All of the b adrenoceptors identified in pharmacological studies have been recombinant and expressed. The pharmacological characteristics of the recombinant receptors appear to correspond well with those of the three subtypes identified in native tissues, although there are some reported differences in the case of the b3 adrenoceptor.
All three b subtypes can be activated by noradrenaline and adrenaline. However, in contrast to the a adrenoceptors, the endogenous catecholamines do have differential affinity for the b subtypes. The primary distinction between b1 and b2 adrenoceptors is the relative potencies of adrenaline and noradrenaline, with the two catecholamines being equipotent at the b1 adrenoceptor and adrenaline having a much higher selectivity for the b2 receptor. Conversely, noradrenaline is more potent than adrenaline as a b3-adrenoceptor agonist. The synthetic catecholamine, isoprenaline, is a potent agonist at all b adrenoceptors subtypes. Propranolol and its many analogues are potent antagonists at b1 and b2 adrenoceptors; however, b3 adrenoceptor-mediated responses are much less sensitive to these antagonists.
Both b1 and b2 adrenoceptors can be radiolabelled with [3H]dihydroalprenolol or [125I]iodopindolol and its analogues.
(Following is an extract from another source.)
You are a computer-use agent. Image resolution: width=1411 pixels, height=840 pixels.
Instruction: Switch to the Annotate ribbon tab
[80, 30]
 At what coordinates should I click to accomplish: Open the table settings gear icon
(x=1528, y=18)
While the location of b3 adrenoceptors can be identified using [125I]iodocyanopindolol. All three b adrenoceptor subtypes activate adenylyl cyclase as a primary mechanism for signal transduction.
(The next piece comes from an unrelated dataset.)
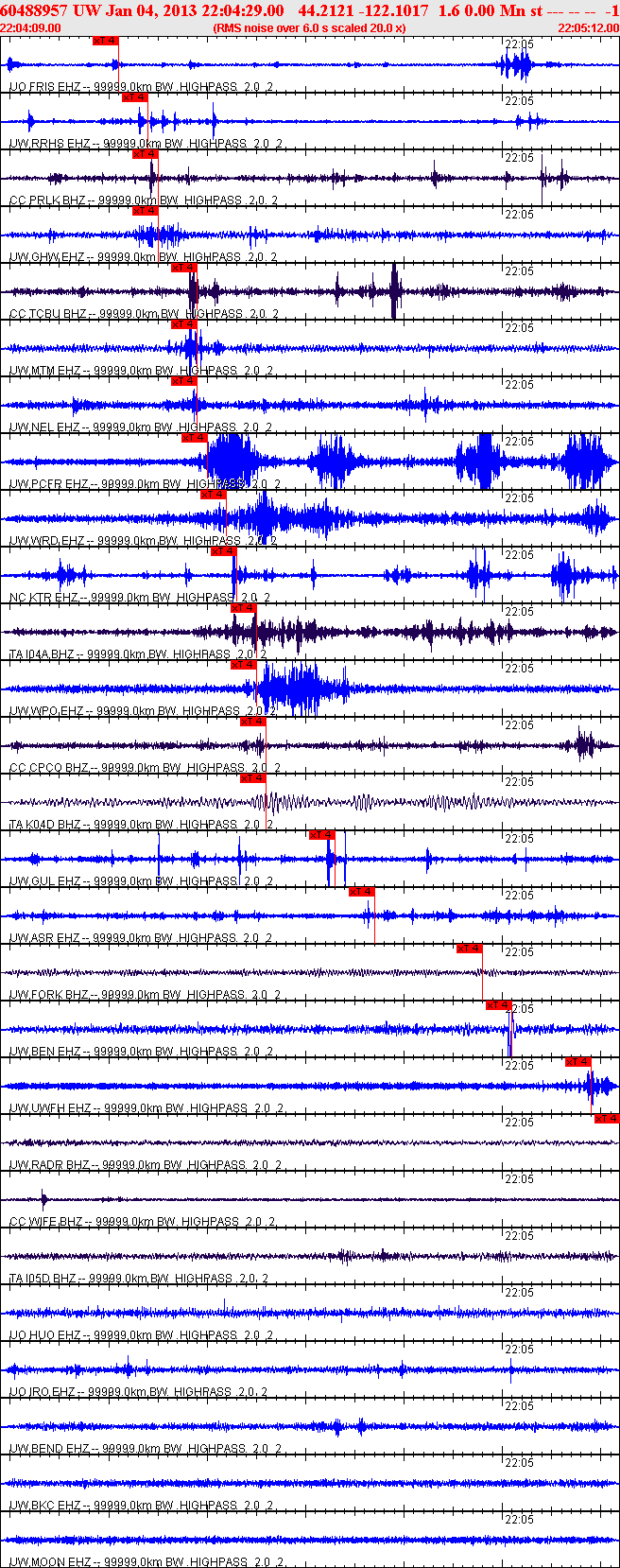Click the pick marker on UW.BEN trace
Image resolution: width=620 pixels, height=1568 pixels.
[x=499, y=1005]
The development of new techniques at first cast confusion over the classification of these receptors, however as research progressed with these new tools the confusion has gradually lifted. It seems clear that the slight differences in pharmacological characteristics of many of the subtypes is often due to species differences. Further studies hopefully will not complicate the subject further, but will instead serve to clear up any uncertainties.